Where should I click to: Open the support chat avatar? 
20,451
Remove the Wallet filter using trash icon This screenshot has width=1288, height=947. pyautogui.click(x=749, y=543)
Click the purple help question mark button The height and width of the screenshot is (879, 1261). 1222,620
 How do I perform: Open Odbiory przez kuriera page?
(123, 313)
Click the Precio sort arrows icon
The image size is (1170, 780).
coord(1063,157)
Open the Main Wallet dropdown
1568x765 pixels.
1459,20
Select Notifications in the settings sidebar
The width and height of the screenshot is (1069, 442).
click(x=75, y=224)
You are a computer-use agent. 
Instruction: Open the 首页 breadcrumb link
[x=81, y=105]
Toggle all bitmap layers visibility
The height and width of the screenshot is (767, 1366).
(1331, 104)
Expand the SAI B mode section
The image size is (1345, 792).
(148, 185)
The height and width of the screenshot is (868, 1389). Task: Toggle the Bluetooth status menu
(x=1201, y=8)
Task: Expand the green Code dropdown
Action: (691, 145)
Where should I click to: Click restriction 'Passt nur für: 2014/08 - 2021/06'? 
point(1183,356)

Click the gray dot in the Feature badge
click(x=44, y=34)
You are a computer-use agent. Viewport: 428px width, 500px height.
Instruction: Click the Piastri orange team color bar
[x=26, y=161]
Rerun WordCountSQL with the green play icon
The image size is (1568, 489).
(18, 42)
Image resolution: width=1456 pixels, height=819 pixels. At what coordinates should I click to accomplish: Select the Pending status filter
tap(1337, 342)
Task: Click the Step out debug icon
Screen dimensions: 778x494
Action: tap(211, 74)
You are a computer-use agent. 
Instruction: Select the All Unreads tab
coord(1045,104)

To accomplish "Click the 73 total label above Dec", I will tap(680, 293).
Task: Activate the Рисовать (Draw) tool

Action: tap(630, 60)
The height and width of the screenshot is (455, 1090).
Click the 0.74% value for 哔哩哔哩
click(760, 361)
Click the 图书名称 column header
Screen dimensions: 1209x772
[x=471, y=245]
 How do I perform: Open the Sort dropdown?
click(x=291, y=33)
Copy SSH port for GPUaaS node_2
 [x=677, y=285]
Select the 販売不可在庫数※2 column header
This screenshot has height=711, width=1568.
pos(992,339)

----

About this task :: Search the entries above for the word "Wallet" and copy each line where it appears.

Answer to the exercise ::
Remove the Wallet filter using trash icon This screenshot has width=1288, height=947. pyautogui.click(x=749, y=543)
Open the Main Wallet dropdown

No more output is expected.